Work task:
Extract all of the entries and set them down verbatim.

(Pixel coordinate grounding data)
________
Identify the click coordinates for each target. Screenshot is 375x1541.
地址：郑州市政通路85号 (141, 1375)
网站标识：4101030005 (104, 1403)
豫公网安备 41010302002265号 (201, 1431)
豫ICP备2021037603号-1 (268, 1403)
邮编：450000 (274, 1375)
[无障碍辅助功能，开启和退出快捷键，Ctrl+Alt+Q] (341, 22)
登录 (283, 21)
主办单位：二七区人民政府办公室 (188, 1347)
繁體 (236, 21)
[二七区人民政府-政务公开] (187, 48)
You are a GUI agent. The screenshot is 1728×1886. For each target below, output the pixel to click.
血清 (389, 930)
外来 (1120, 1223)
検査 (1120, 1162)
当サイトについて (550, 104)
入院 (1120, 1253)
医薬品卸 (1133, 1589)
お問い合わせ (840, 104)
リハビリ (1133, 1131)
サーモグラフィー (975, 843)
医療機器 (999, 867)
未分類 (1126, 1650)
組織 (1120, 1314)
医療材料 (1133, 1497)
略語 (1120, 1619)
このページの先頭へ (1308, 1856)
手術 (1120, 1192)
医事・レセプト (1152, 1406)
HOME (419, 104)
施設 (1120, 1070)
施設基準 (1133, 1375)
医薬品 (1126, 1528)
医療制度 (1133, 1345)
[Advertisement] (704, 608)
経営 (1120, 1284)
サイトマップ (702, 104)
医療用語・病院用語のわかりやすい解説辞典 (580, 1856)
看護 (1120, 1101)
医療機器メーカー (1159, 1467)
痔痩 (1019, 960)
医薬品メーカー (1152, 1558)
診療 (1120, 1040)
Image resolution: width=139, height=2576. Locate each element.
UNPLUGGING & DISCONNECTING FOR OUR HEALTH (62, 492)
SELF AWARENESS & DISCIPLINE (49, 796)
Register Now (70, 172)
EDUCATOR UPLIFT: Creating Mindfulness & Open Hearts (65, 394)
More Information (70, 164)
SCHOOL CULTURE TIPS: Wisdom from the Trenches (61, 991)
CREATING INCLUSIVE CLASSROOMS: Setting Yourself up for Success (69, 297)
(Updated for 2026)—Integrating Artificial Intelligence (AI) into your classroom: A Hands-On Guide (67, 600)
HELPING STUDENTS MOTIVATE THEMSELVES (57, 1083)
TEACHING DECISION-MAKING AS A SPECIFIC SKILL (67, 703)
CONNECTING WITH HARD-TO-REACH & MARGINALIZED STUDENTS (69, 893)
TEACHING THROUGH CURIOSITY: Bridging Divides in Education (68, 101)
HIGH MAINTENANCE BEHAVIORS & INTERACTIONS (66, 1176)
________
Task answer:
Identify the click coordinates for each target. Screenshot is 375x1541.
地址：郑州市政通路85号 (141, 1375)
网站标识：4101030005 (104, 1403)
豫公网安备 41010302002265号 (201, 1431)
豫ICP备2021037603号-1 (268, 1403)
邮编：450000 (274, 1375)
[无障碍辅助功能，开启和退出快捷键，Ctrl+Alt+Q] (341, 22)
登录 (283, 21)
主办单位：二七区人民政府办公室 (188, 1347)
繁體 (236, 21)
[二七区人民政府-政务公开] (187, 48)
You are a GUI agent. The screenshot is 1728×1886. For each target below, output the pixel to click.
血清 (389, 930)
外来 (1120, 1223)
検査 (1120, 1162)
当サイトについて (550, 104)
入院 (1120, 1253)
医薬品卸 (1133, 1589)
お問い合わせ (840, 104)
リハビリ (1133, 1131)
サーモグラフィー (975, 843)
医療機器 (999, 867)
未分類 (1126, 1650)
組織 (1120, 1314)
医療材料 (1133, 1497)
略語 (1120, 1619)
このページの先頭へ (1308, 1856)
手術 (1120, 1192)
医事・レセプト (1152, 1406)
HOME (419, 104)
施設 (1120, 1070)
施設基準 (1133, 1375)
医薬品 (1126, 1528)
医療制度 (1133, 1345)
[Advertisement] (704, 608)
経営 (1120, 1284)
サイトマップ (702, 104)
医療用語・病院用語のわかりやすい解説辞典 (580, 1856)
看護 (1120, 1101)
医療機器メーカー (1159, 1467)
痔痩 (1019, 960)
医薬品メーカー (1152, 1558)
診療 (1120, 1040)
Image resolution: width=139, height=2576. Locate each element.
UNPLUGGING & DISCONNECTING FOR OUR HEALTH (62, 492)
SELF AWARENESS & DISCIPLINE (49, 796)
Register Now (70, 172)
EDUCATOR UPLIFT: Creating Mindfulness & Open Hearts (65, 394)
More Information (70, 164)
SCHOOL CULTURE TIPS: Wisdom from the Trenches (61, 991)
CREATING INCLUSIVE CLASSROOMS: Setting Yourself up for Success (69, 297)
(Updated for 2026)—Integrating Artificial Intelligence (AI) into your classroom: A Hands-On Guide (67, 600)
HELPING STUDENTS MOTIVATE THEMSELVES (57, 1083)
TEACHING DECISION-MAKING AS A SPECIFIC SKILL (67, 703)
CONNECTING WITH HARD-TO-REACH & MARGINALIZED STUDENTS (69, 893)
TEACHING THROUGH CURIOSITY: Bridging Divides in Education (68, 101)
HIGH MAINTENANCE BEHAVIORS & INTERACTIONS (66, 1176)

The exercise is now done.